Nutshell Theatre's Allotment: Bring your own veg to the show that's a grower

Allotment, about rival sisters
Mind my artichokes … Allotment, about rival sisters Photograph: Murdo Macleod for the Guardian

Not many Edinburgh shows kick off with you being handed a steaming hot cuppa and a freshly baked scone smeared with homemade damson jam. Nor do you often see other members of the audience bearing bags of their own homegrown veg and discussing leek seedlings. But then not every show is set on the director's very own allotment. Even on the fringe, where novelty settings are now almost a cliche, there is something delightful about perching between courgettes, strawberries, beetroots and raspberries for Jules Horne's new play.
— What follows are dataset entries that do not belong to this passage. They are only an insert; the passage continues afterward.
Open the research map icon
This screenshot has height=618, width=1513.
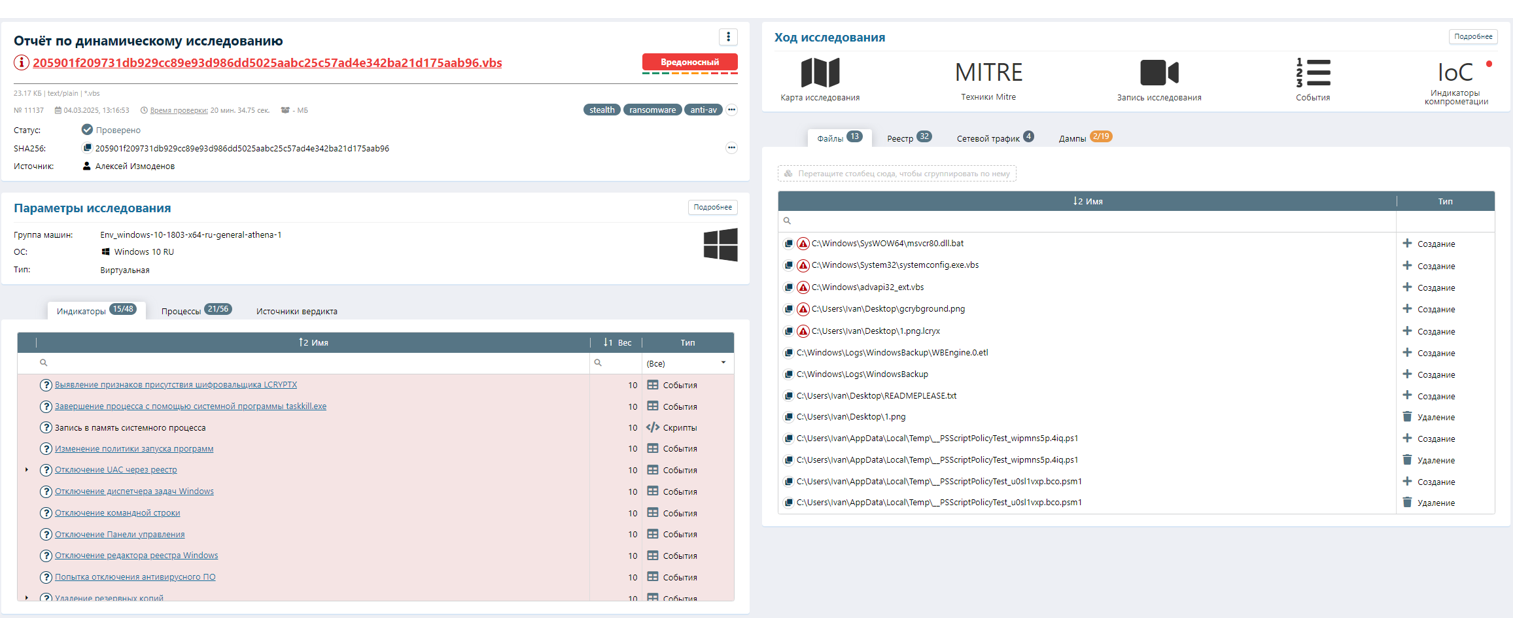click(x=819, y=73)
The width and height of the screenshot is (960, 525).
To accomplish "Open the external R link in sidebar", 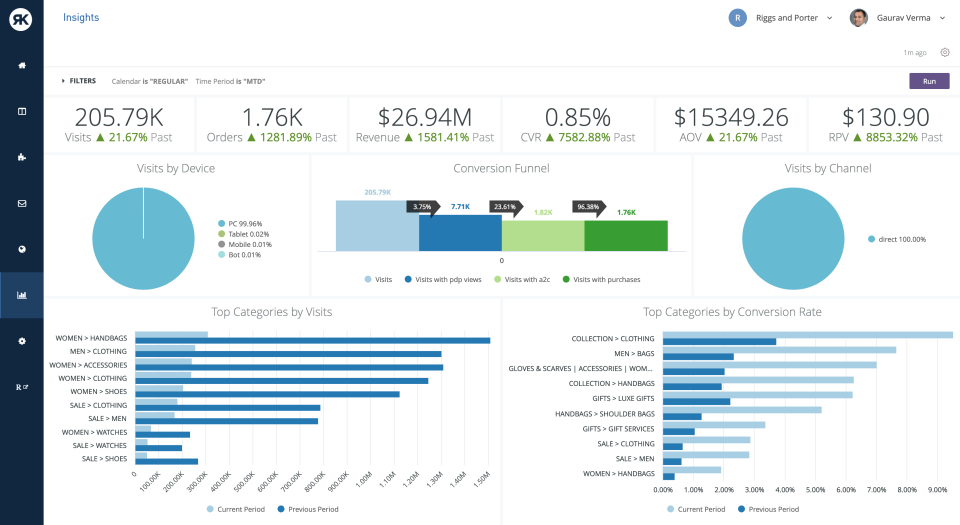I will [x=21, y=387].
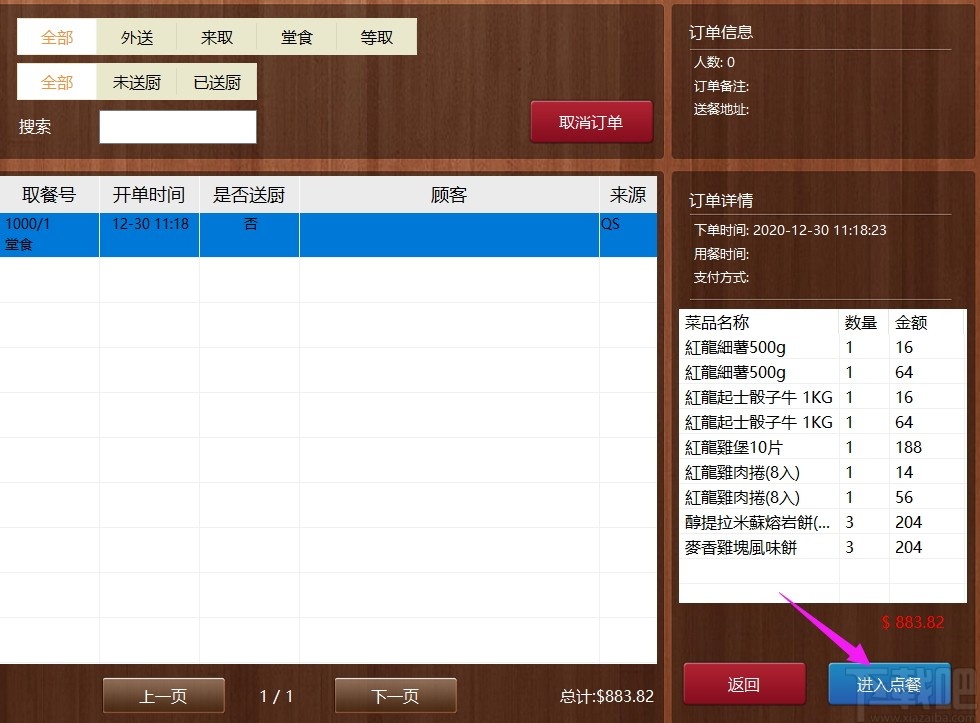Screen dimensions: 980x723
Task: Go to previous page with 上一页
Action: tap(163, 695)
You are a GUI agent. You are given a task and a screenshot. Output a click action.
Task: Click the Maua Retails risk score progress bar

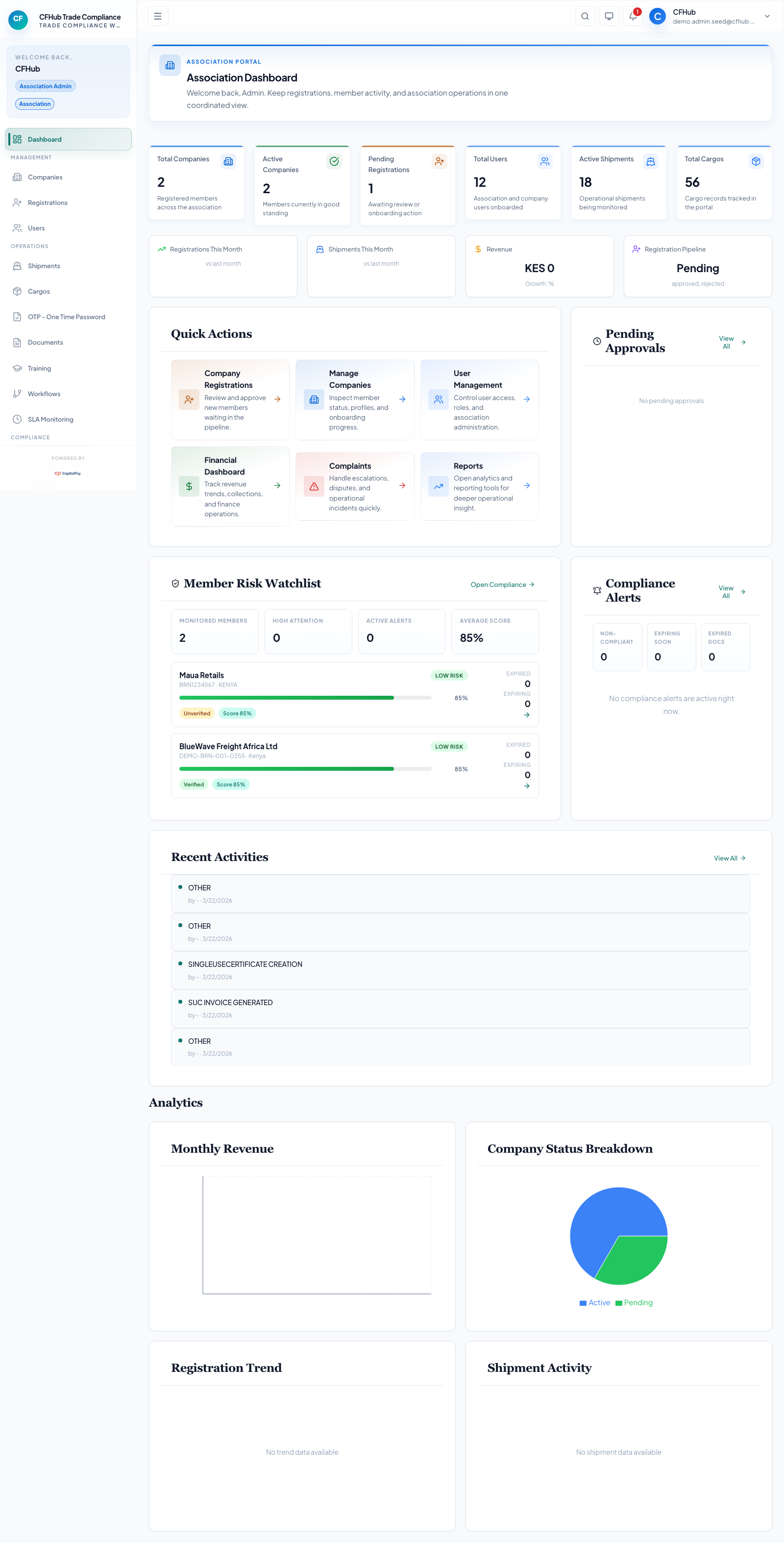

It's called, appropriately enough, Allotment.

Directed by Nutshell Theatre's Kate Nelson (who has had to sacrifice her prized globe artichoke bed to accommodate actors and audience), the drama centres on two sisters whose rivalries, traumas and inner lives are worked out on their allotment, a place where people come to dig deep, bury what they wish to hide, and cast out – with ferocity – the things they don't like.

The idea came to Nelson during last year's festival when, after days spent seeing show after show, she would come back to her allotment, in Inverleith Park, to "do some watering and pick some beans". It became, she says, quoting TS Eliot, a still point in a turning world. But the patch, she began to notice, has its own dramas. "People do come here to dig furiously, to work things out," she says.

The show is deliberately earthy: there's no lighting, and certainly no protection from the elements. "It doesn't rely on fancy tricks," says Nelson. The set, needless to say, has been grown from seed, although "we were supposed to have a mass of sweetpeas at the back, near the fence, and not one germinated. My neighbours on the allotment are scandalised."

Nelson's fellow gardeners and the city council, which owns the land, have been supportive, she says, though a stern announcement at the start warns visitors not to pinch strawberries or tomatoes from other people's plots. She hopes to take the show on tour, working with community groups who will grow the stage wherever she wants to take it. Let's hope they have a bit more luck with those sweetpeas.